Jeremy Hobson: Now to Florida where emergency officials and weather forecasters have been meeting this week for the Governor's annual Hurricane Conference. This year's meeting comes exactly 20 years after Hurricane Andrew caused $26 billion in damage in South Florida.
Marketplace's Nancy Marshall-Genzer reports.
Nancy Marshall-Genzer: Hurricane Andrew morphed into a monster overnight, buzz-sawing through south Florida. Frantic meteorologists waited impatiently for slow-as-molasses printers to spit out smudged hurricane maps.
But things have changed.
Mark Merritt: It has come so far.
Mark Merritt worked at FEMA in the ‘90s and is now president of Witt Associates. He says today’s computerized hurricane predictions are much better. So local officials are ordering more mandatory evacuations.
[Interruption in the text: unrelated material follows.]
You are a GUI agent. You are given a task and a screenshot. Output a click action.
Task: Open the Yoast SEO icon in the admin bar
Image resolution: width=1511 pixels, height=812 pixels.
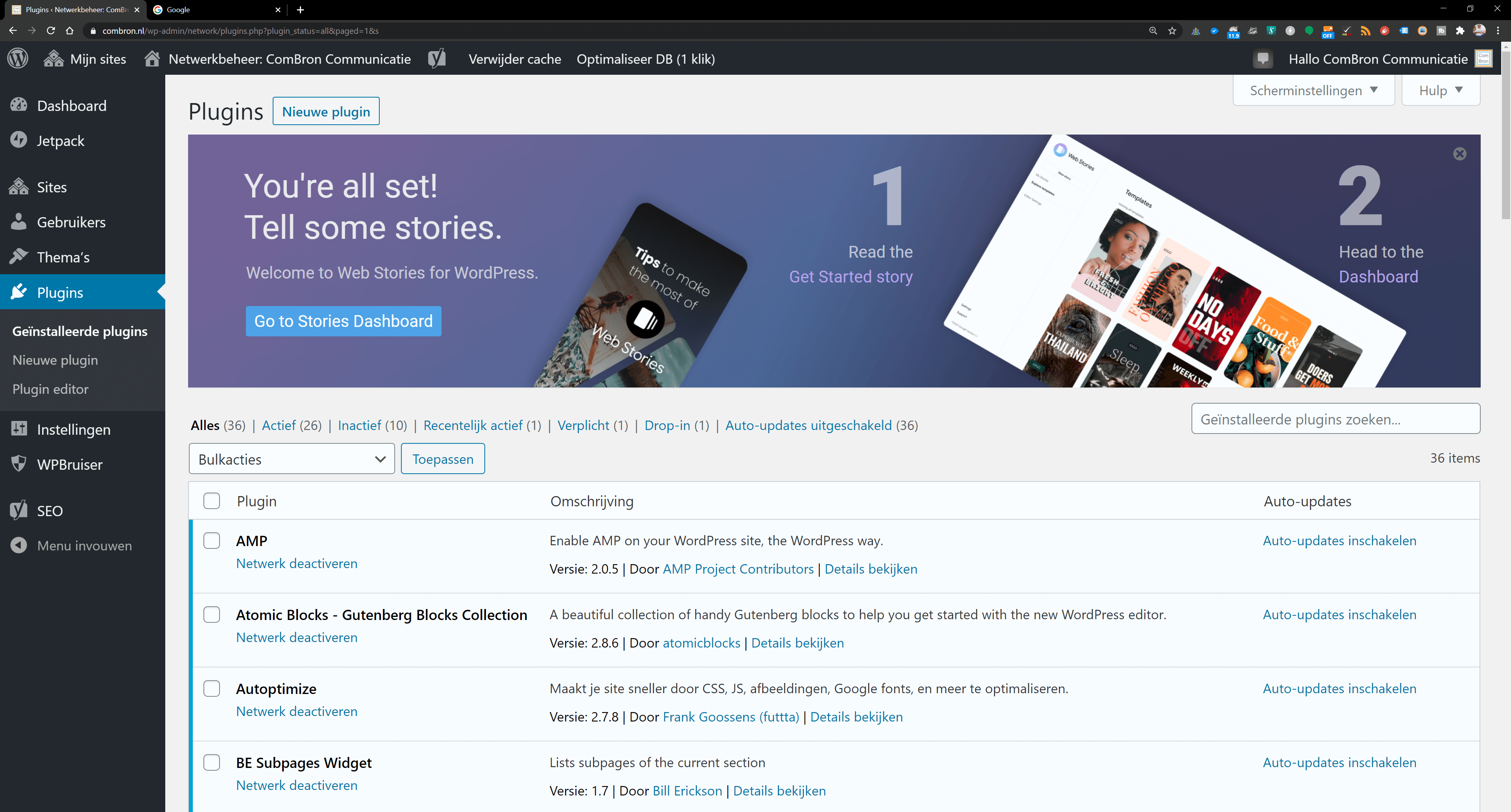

Merritt: They’re not making these calls based on a gut feeling. They have very good information and they can defend that decision.
Businesses have also changed their approach. Gerry Galloway was a brigadier general in the Army Corps of Engineers when Andrew hit. He says companies used to just protect buildings. Now, they also worry about their workers. Because:
Gerry Galloway: You can repair the plant but if the people have nowhere to live and it’s 50 miles to the next big community -- they are thinking of what we need to do, what temporary housing do we need to bring in.
Those plans could be put to the test soon. Hurricane season starts June 1.
In Washington, I’m Nancy Marshall-Genzer for Marketplace.